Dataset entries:
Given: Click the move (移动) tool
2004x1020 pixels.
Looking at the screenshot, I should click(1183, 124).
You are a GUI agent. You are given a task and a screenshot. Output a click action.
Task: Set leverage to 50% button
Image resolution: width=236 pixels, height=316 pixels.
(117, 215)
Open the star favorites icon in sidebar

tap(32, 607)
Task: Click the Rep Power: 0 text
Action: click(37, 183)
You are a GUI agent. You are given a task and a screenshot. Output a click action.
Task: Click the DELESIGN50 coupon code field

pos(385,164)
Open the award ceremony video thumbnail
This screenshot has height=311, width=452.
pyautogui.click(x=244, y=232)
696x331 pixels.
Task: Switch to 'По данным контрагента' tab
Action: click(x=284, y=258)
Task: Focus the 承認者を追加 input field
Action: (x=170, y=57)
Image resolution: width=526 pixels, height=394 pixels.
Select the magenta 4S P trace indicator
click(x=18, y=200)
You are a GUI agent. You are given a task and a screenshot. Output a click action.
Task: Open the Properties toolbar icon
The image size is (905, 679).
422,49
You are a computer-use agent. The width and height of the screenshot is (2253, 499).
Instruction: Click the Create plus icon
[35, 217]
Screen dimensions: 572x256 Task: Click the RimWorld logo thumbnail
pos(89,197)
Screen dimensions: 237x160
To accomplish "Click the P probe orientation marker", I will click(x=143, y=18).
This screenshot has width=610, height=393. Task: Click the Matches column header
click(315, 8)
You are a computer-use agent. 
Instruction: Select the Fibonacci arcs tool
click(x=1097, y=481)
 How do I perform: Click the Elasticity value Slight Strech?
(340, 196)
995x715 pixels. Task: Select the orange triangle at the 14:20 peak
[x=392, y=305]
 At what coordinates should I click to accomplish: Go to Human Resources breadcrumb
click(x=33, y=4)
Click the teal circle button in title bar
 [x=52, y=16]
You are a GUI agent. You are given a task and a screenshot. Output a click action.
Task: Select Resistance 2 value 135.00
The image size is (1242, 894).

WHAT TO DO —
An exact copy of the entries from the line containing "Task: Select Resistance 2 value 135.00" through the last line is the expected answer.

RESULT OF THE TASK —
Task: Select Resistance 2 value 135.00
The image size is (1242, 894).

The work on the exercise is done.